Phoenix announces cutbacks to light rail service
Only fourteen months after Phoenix Metro light-rail began rolling through the valley, City Manager David Cavazos is already taking dramatic steps to cut costs.
The cuts, which the Phoenix City Council will vote on Tuesday, could mean dramatic cutbacks during traditional rush-hour service. Trains currently run every ten minutes during peak rush hour traffic. Cutbacks in service could mean trains would come every twelve minutes, amounting to major inconvenience for some riders.
The cutbacks would also effect weekend service, especially during the early morning hours and in the evening. City Manager David Cavazos says the cuts are necessary for the city to significantly trim operating costs, and the Phoenix City Council are likely to agree. However, efforts are being made by the council to preserve evening service.
Metro Light Rail operates twenty miles of track connecting the central Phoenix corridor with Cities of Tempe and Mesa. Tempe and Mesa have both experienced positive growth since the launch of the light rail, but many valley residents, and visitors alike, question the veracity of the some of the decision making. The 1.4 billion dollar rail system, which inexplicably by-passes Sky Harbor International Airport, has remained at the center of controversy, while racking up an alarming number of minor collisions with valley vehicles.

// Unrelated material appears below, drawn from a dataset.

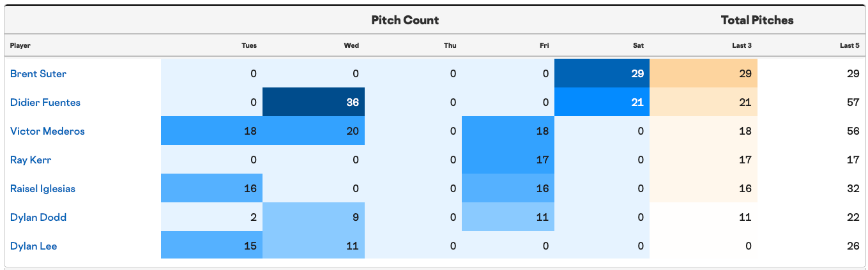868x270 pixels.
Task: Select Didier Fuentes Last 5 total of 57
Action: click(853, 102)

Still, supporters of the light rail are optimistic. Overall, service has been excellent and the light rail a success. Many see the cuts simply as a reflection of difficult economic conditions. The City of Phoenix is currently facing a $240 million deficit in its general fund, caused primarily by the downshift in the economy.
Hillary Foose, Public Information Officer for Metro acknowledged some changes would ultimately be necessary, but encouraged valley residents to participate in the process.

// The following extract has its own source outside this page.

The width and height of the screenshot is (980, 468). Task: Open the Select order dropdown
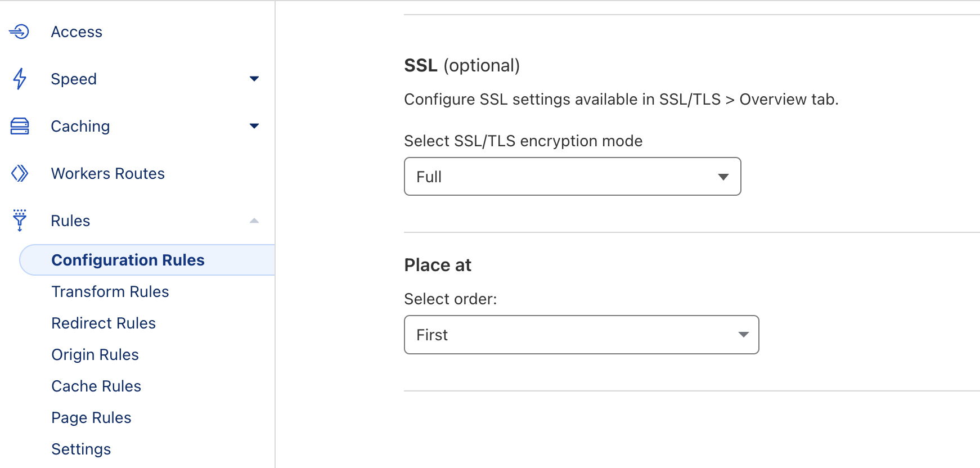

“Anytime you reduce service you impact rider-ship” stated Hillary, who was interviewed for this article. “We take this into account whenever making any changes.” Foose spoke at length about the actual process that goes into determining any changes, but reminds residents the process is open to public discussion.
“Metro currently has two meetings planned”, stated Foose when reached Monday morning. “The first meeting will be held Tuesday, March 2nd, and this is when we really need the input from the public. There are seven options posted on the Metro website, each listing the amount the option would save the budget”. Foose encourages anyone with an interest to visit the Phoenix Metro website and voice your opinion. The second meeting will be held some time next week.
Any changes would not take effect until July, 2010.